When I was a child growing up just outside New York City during the 1970s, I learned to be afraid of getting mugged. But this is not that. The criminals I’m talking about don’t bop anyone over the head and steal hundreds of dollars. These criminals slowly take $5, $10, and $20 from me, often with a smile. They pop a surcharge onto my monthly phone bill. They pad my TV bill with services I didn’t ask for. They drain my bank account — drip, drip, drip — when I’m not watching. These hidden fees keep me up late at night like the sound of a leaky faucet. I feel like I have to watch everything all the time, because it’s so easy to miss some statement on some form with some asterisk that means the company can take even more money from me. And when that happens, I suffer from what I call small print rage.
Am I crazy? Or am I just paying attention? One thing I know for sure: I’m not alone.
Bob Sullivan, from Gotcha Captialism, on MSNBC
Censoring Science: Inside the Political Attack on Dr. James Hansen and the Truth of Global Warming is Mark Bowen’s account of the struggle that ensued between Hansen and the Bush administration over a basic principle: a government scientist’s right to speak freely to the press. Censoring Science intertwines three separate but closely related stories. The first narrates the step-by-step attempts of a low-ranking NASA press staffer and right-wing ideologue, along with other officials, to censor Hansen. The concatenation of detail is not initially gripping — a timeline of events would have been helpful — but as it accumulates, the case is ultimately compelling. Bowen’s demonstration that censorship spread far beyond Hansen, affecting many climate scientists in NASA and in the National Oceanic and Atmospheric Administration, is convincing and disturbing.

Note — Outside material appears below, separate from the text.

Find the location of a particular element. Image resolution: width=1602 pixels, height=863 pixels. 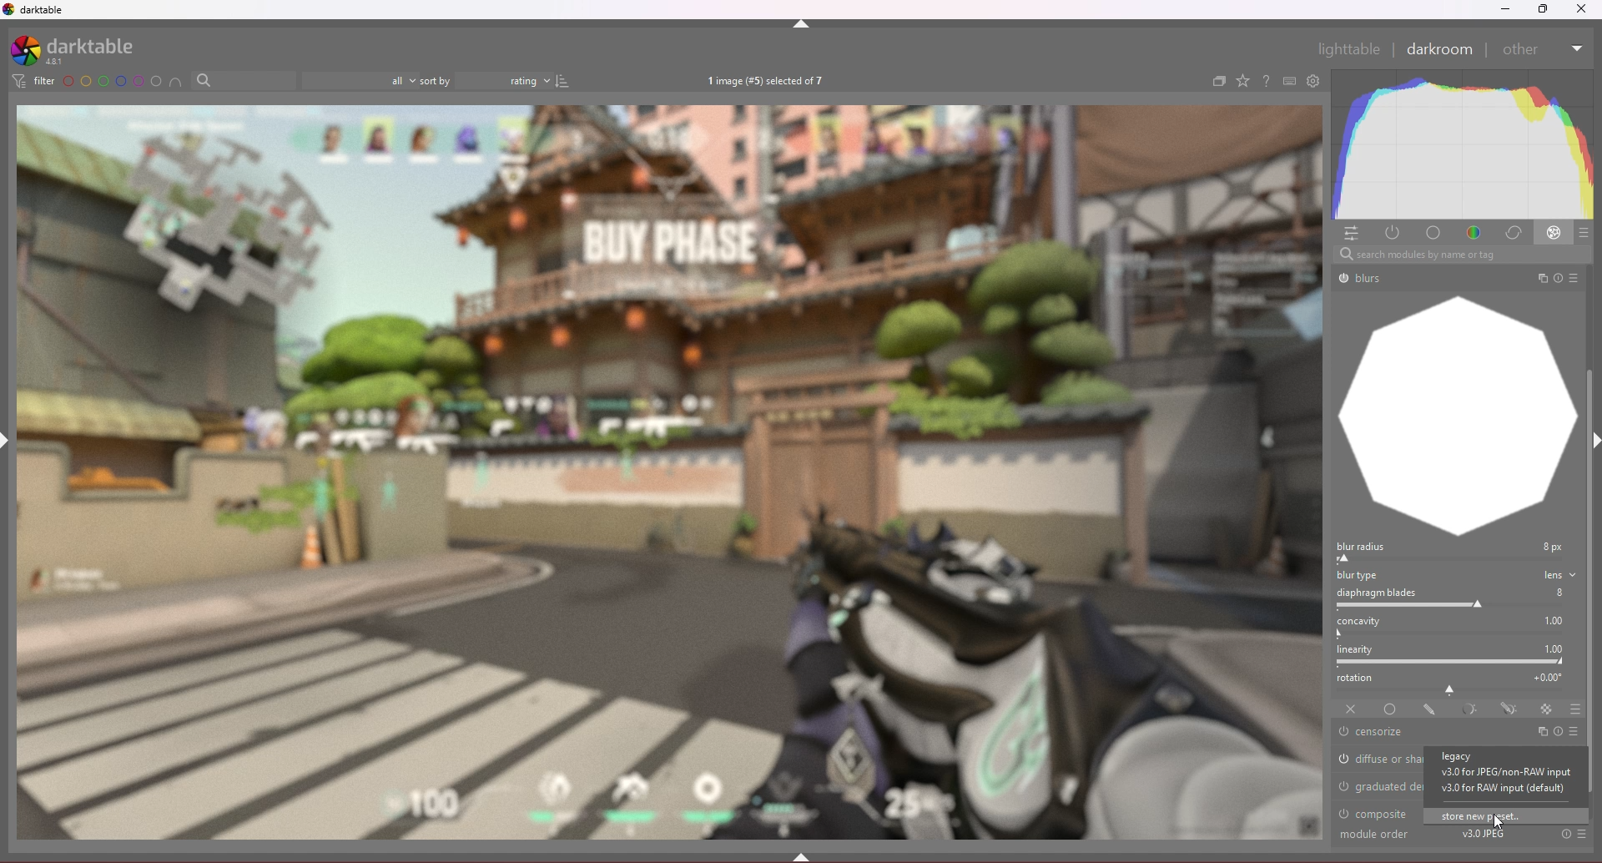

Michael Oppenheimer, Nature Reports Climate Change, January 16, 2008
We’ll be hearing a lot about legacy today and in the next year. Setting aside Iraq War II, Katrina, and other high concept disasters, Bush and company have a rich list of accomplishments. Here are two areas in which their successes are more nuanced, fine-grained, and so perhaps longer lasting.
The first continues a long Republican tradition of refusing to regulate and of allowing their corporate cronies full reign. I think it’s reached some sort of Orwellian tipping point where we no longer expect anything but a kind of ongoing con-game in every transaction.
And the second suggests something of the profound depth of political corruption, down to the level of individual government scientists forced to play the role of political mouthpiece. Once these folks start talking again– this year, or the next– all sorts of things are going to look different.